# Relationship between equilibrium constant reaction quotient and gibbs energy

### Free Energy and Equilibrium - Chemistry LibreTexts The difference between delta e of the reaction quotient for the reaction G at this point is equal to the standard-state free energy of reaction, delta. Let us consider a reversible reaction aA + bB l L + m M Let the What is the relation between Gibbs energy and equilibrium constant?. Instead, as reverse reaction would take place; ΔG is 0, reaction has achieved equilibrium; at this point, there is no longer any free energy left to.

Isomerization of butane The standard molar free energy change for this very simple reaction is —2. The green curve adds the free energy of mixing to the above sum; its minimum defines the equilibrium composition. The answer is that no matter how low the free energy of the products, the free energy of the system can be reduced even more by allowing some of the products to be "contaminated" i. An interesting corollary of this is that any reaction for which a balanced chemical equation can be written can in principle take place to some extent, however minute that might be.

If you know the entropies and the enthalpies of formation of a set of substances, you can predict the equilibrium constant of any reaction involving these substances without the need to know anything about the mechanism of the reaction.
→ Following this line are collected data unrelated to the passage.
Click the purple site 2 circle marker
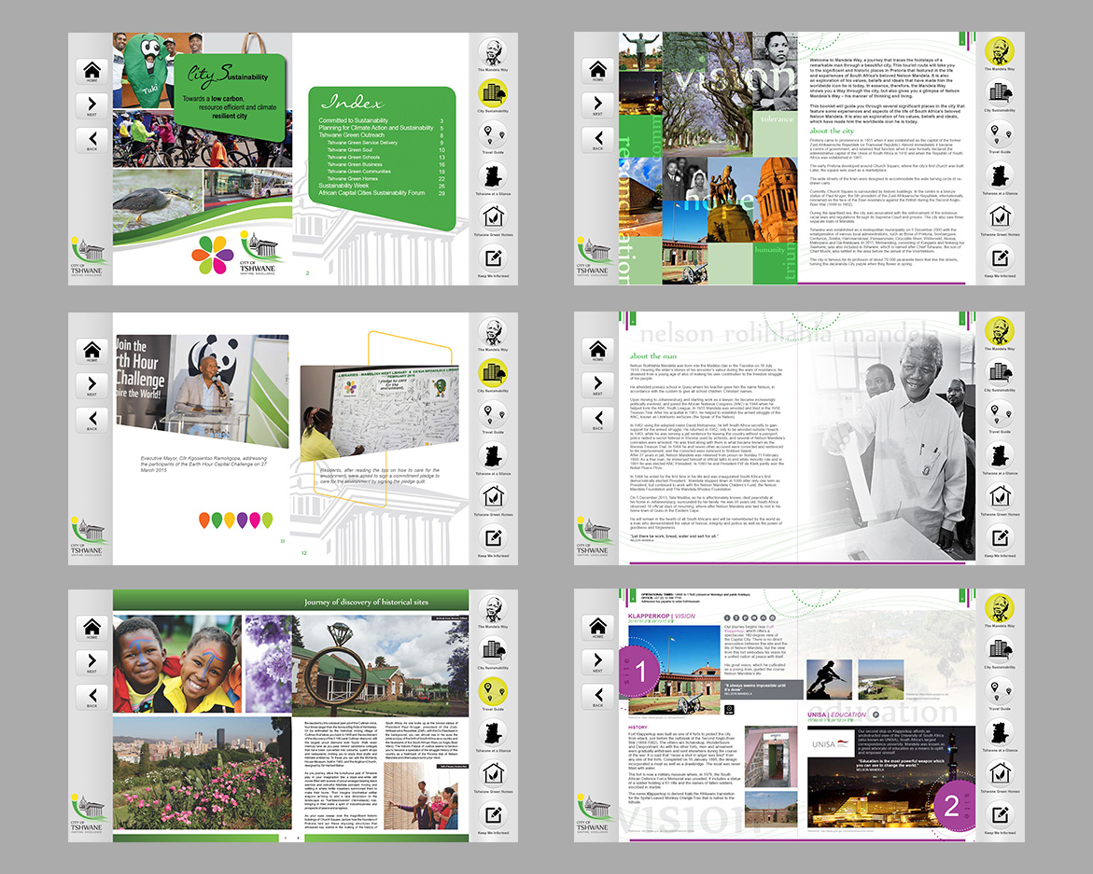This screenshot has height=874, width=1093. pyautogui.click(x=950, y=805)
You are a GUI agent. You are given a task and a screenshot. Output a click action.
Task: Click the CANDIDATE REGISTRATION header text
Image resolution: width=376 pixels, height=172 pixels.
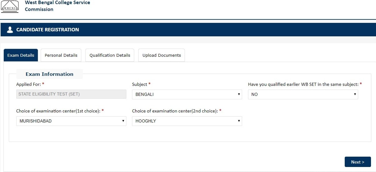[x=48, y=30]
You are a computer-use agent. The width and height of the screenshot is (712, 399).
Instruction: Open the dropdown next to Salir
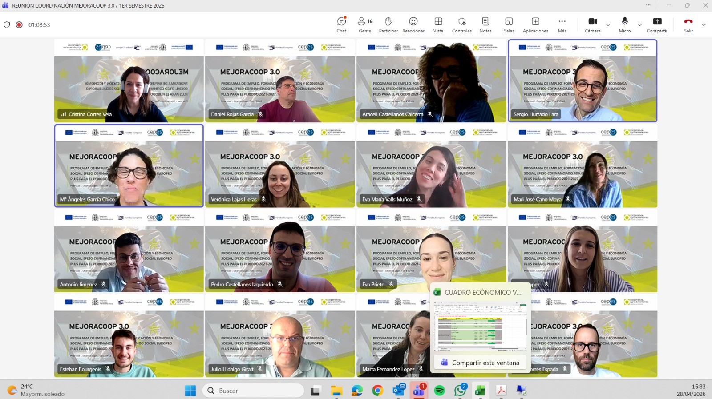click(x=704, y=25)
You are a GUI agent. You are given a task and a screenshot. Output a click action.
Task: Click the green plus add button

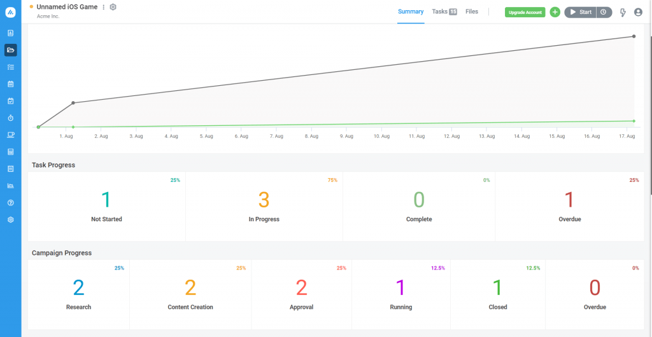click(555, 12)
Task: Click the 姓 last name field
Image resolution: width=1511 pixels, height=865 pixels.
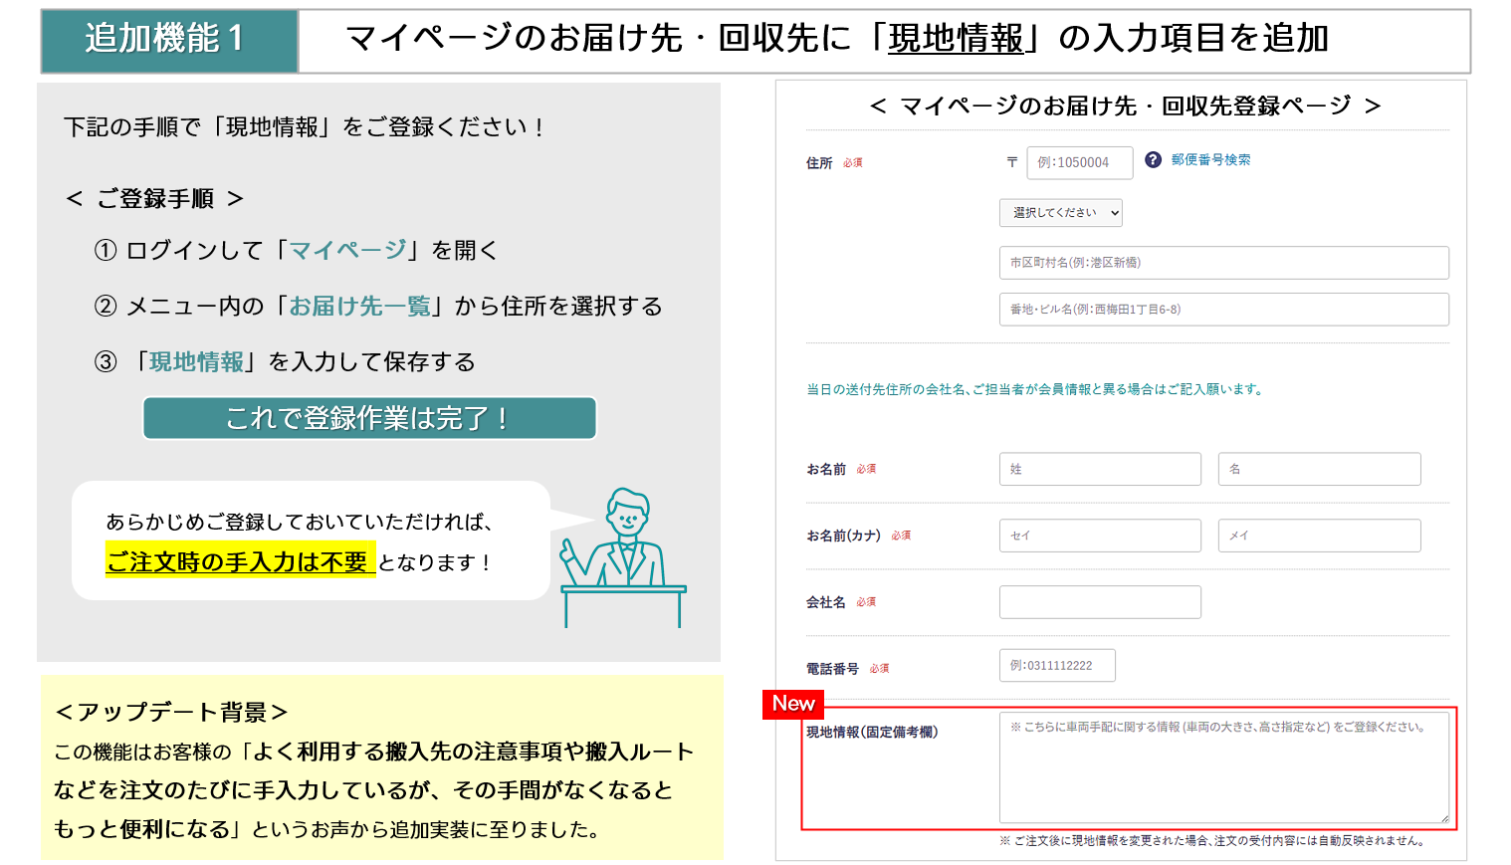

Calculate the equilibrium constant for the reaction from the following thermodynamic data: What does the value of Go tell us about the following reaction?

## 19.7: Free Energy and the Equilibrium Constant

Go therefore describes this reaction only when all three components are present at 1 atm pressure. The sign of Go tells us the direction in which the reaction has to shift to come to equilibrium. The fact that Go is negative for this reaction at 25oC means that a system under standard-state conditions at this temperature would have to shift to the right, converting some of the reactants into products, before it can reach equilibrium.

The magnitude of Go for a reaction tells us how far the standard state is from equilibrium. The larger the value of Go, the further the reaction has to go to get to from the standard-state conditions to equilibrium.

Assume, for example, that we start with the following reaction under standard-state conditions, as shown in the figure below. If we could find some way to harness the tendency of this reaction to come to equilibrium, we could get the reaction to do work. The free energy of a reaction at any moment in time is therefore said to be a measure of the energy available to do work. When a reaction leaves the standard state because of a change in the ratio of the concentrations of the products to the reactants, we have to describe the system in terms of non-standard-state free energies of reaction. The difference between Go and G for a reaction is important. We're gonna plug this into our equation and we're gonna solve for delta G. So delta G is equal to delta G zero, the standard change in free energy. At 25 degrees C delta G zero is negative 33 kilojoules. So we have negative We need to make that joules so I'm gonna say times 10 to the third joules. Plus R is the gas constant, so that's 8. Since the gas constant is in joules per mole we need to make the delta G zero in joules per mole too. Next we have the temperature. The temperature of our reaction is 25 degrees C, that needs to be in Kelvin. So 25 degrees C is Kelvin. So we write in here Kelvin, so Kelvin would cancel out here. Then we're going to multiply that by the natural log of Q. The natural log where Q is equal to. Let's do the math.

## Changes in free energy and the reaction quotient

Let's start with the natural log of. The natural log of. We're gonna add that to delta G zero, so plus negative And that should give us our change in free energy, which is equal to negative So delta G is equal to negative It's just easier to think in kilojoules.

And remember this is moles of our reaction, so for this specific reaction where one mole of nitrogen combines with three moles of hydrogen to give us two moles of ammonia.

• Free Energy and Equilibrium

So how it's written, delta G for the reaction how it's written is equal to negative Delta G is negative so we know our reaction is spontaneous in the forward direction. The reaction is spontaneous in the forward direction which means we're going to make more of our products.

Let's think about how far away we are from equilibrium. Q, our reaction quotient, is.

### Gibbs Free Energy

For this reaction at 25 degrees C the equilibrium constant, which would be KP, is equal to 6. Our value for the reaction quotient was. That's much, much smaller. That's much smaller than the equilibrium constant. So Q is much smaller than K.

So we know we have too many reactants and too few products. We have a driving force, delta G is negative. We have a driving force to make more of our products. So the reaction moves forward to make more products here. So we know that, by just looking at the sign for delta G, which we know is spontaneous. We also know that from comparing the reaction quotient Q to K. So because Q is not equal to K we're not at equilibrium here.

We are away from equilibrium and we have a spontaneous reaction. The reaction proceeds to the right, we make of-- overall, I should say. We make more of our products and we lose some of our reactants.

What happens to Q? As the reaction progresses we make more of our products so the numerator should increase, and we lose some of our reactants so the reactants should decrease. And so you can think about that, an increase in the numerator, a decrease in the denominator, that means that as the reaction progresses, as the reaction moves to the right to make more products, Q should increase. So as Q increases what happens to delta G?

Let's think about that next. If we get an increase in Q what happens to the change in free energy?